En un breve intervalo de tiempo he recibido dos llamadas telefónicas, ambas desde la capital. Se ha adelantado José María Velázquez, amigo de la infancia, adolescencia, juventud y vejez, además de paisano por nacimiento pueblerino, aunque él vive, desde hace muchos años, en Santa Cruz. Como somos octogenarios, a nadie sorprenderá que hayamos hablado de cosas de viejos. Luego, cuando ya nos habíamos contado todo, mi amigo me dio un gran susto. Pero no se asusten también ustedes porque a José María no le ocurre nada. Ningún percance, quiero decir. Sucedió simplemente que José María ha tenido la ocurrencia de dictarme, una a una, varias de las palabras que nuestra querida Academia nos ha regalado recientemente. Llegué a pensar que mi amigo y paisano bromeaba o que quería tomarme el pelo. Pues no, señor, Hablaba muy en serio.
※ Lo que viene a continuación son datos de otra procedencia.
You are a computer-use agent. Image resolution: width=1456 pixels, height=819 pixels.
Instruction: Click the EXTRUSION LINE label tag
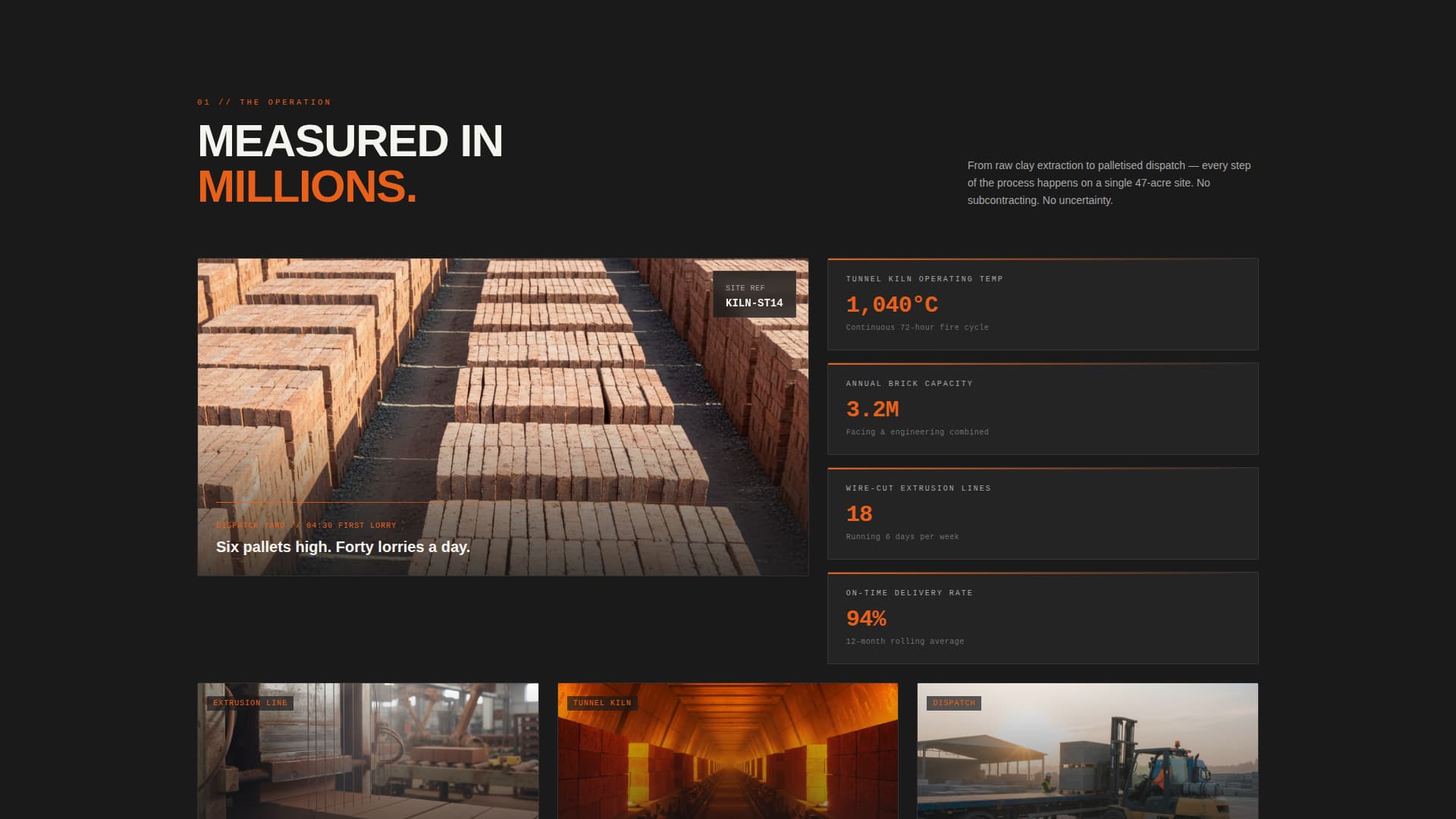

Ya sé que ustedes, como yo, habían oído decir, más de una vez y más de catorce, la palabra murciégalo. Y también la palabra toballa, Y la palabra almóndiga. Y la palabra vagamundo. Y la palabra crocodilo. Pero también saben ustedes que son voces que solo suelen emplear las personas que tienen una cultura más bien baja. O sea, que rondan el analfabetismo. Sean de pueblo o de ciudad, que en todas partes cuecen habas. Pues bien: la Academia que preside don José Manuel Blecua, hijo del autor de mis libros de Literatura en el bachillerato, las ha dado por buenas. Quiero decir que ya son correctas. Y que ustedes y yo podemos emplearlas sin temor alguno.

Después de unos segundos de estupor, le pregunté a mi amigo si también se habían admitido los vocablos estógamo y micobrio. Me dice que no; pero yo no puedo evitar el recuerdo del fenómeno literario que se llama metátesis y que, como ustedes saben, consiste en cambiar de lugar una o más letras, dentro de una palabra. Y esto no solo suele hacerlo el vulgo, sino también la Academia del señor Blecua, para cambiar, fijar y dar esplendor al idioma, que las acepta con plena satisfacción, mientras mi amigo José María y yo no podemos evitar la carcajada. Vivir para ver. Espero, por supuesto, que pronto nos acepten palabras nuestras, como dispués, alcontré, ansina y otras del mismo calibre.

Para ver si se me pasa el disgusto, abandono a José María y me voy a la otra llamada telefónica, que me permite cambiar impresiones con José Luis Concepción, amigo desde hace unos años, aunque políticamente él recorre un camino y yo otro muy, pero que muy, diferente. Pero José Luis no me ha llamado para hablar de política, sino de esta dichosa Gramática a la que casi todo el mundo golpea un día y otro. Yo no me incluyo porque, cuando no acierto, no lo hago con premeditación y alevosía, sino porque mis conocimientos no van más allá de los que suelo dejar expresado. Aparte de que siempre pido disculpas. Lo cierto es que José Luis me pregunta si yo empleo el verbo incautar o el verbo incautarse. Yo, la verdad sea dicha, me quedé como suele decir mi sobrino Lolo, alucinado y anonadado. Y es que no recuerdo haber utilizado tales verbos en toda mi vida. En su lugar he empleado confiscar, requisar, decomisar, embargar... Pero quiero ayudar a este amigo a salir de la duda, que también a mí me invade. Consulto el DRAE, el María Moliner, el Clave (donde puso su mente mi amigo Humberto Hernández), el Vox, el Larousse, el de don Manuel Seco, el Panhispánico de Dudas... ¡Que si quieres arroz, Catalina! No me entero, pero yo no tengo la culpa. Sé que los siete diccionarios consultados no han querido ponerse de acuerdo. Hagan ustedes el mismo intento que yo y se convencerán de cuanto les digo. ¿Vale incautar o incautarse? Para unos es mejor judías que lentejas. Para otros son mejores las lentejas que las judías. Así que, como les dije antes, estoy tan anonadado y alucinado como mi sobrino Lolo. Perdona, José Luis, pero no puedo ayudarte. Pídeselo a Santa Rita.